Cree Involvement and Public Participation in ESIA

Special status for Crees
In carrying out environmental and social impact assessments, Cree people are guaranteed special status in the decision-making process (as per Section 22 of the JBNQA). This way, the local Cree community, the Cree Nation Government, and any Cree individual may make oral or written representations to the review committees. Moreover, the Cree Nation Government appoints two members on each Evaluating and Review Committees. Also, on Category I land, the decisions are taken by the Cree Regional Administrator.

Public participation
Public participation in the ESIA process should occur as early as possible and at each step of the ESIA process.
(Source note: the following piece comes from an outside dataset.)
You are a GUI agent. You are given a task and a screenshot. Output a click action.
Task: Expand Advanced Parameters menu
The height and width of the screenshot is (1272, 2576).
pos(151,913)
Hence, it is strongly recommended that proponents invite Cree input right at the beginning of their project planning. The level of involvement can vary from one ESIA step to another one, and it is important for proponents to make a public participation plan as soon as possible in order to involve various stakeholders at the right time.
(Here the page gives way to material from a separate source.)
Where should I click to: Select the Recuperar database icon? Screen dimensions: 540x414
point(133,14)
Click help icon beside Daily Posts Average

Cree involvement can help proponents to do the following:

  • Better define their project and alternatives
  • Describe the environment and the social milieu with traditional, local and scientific knowledge
  • Focus on key issues in order to reduce the impacts
  • Enhance benefits based on Cree individual and community needs
  • Propose well-adapted mitigation measures

Effective public participation enable proponents to better understand the multiple Cree perspectives, avoid misunderstanding, and result in better relationships and decisions.

Evaluating and Review Committees
At their discretion, Evaluating and Review Committees can hold public consultations to establish directives or to review the ESIA study. These public consultations enable the Evaluating and Review Committees to consider many individual concerns and views about the project as they prepare recommendations to the administrator. Usually, the Review Committees hold two formal public participation opportunities: 1) Information session where people can get information on the project by the proponent and ask questions, and 2) Consultations where people can ask questions and express their opinion, concerns and views on the project. People can make oral presentations and/or submit a brief.

The ESIA Team

The Cree Nation Government’s Environment and Remedial Works Department has a team of environmental analysts and experts working on reviewing the documents related to the various projects that are at the different stages of the ESIA process. When it comes to development in Eeyou Istchee, together with the collaboration of Cree communities and Cree entities, we strive for the greatest benefit for the Cree people and the least impact on our traditional land and ways of life.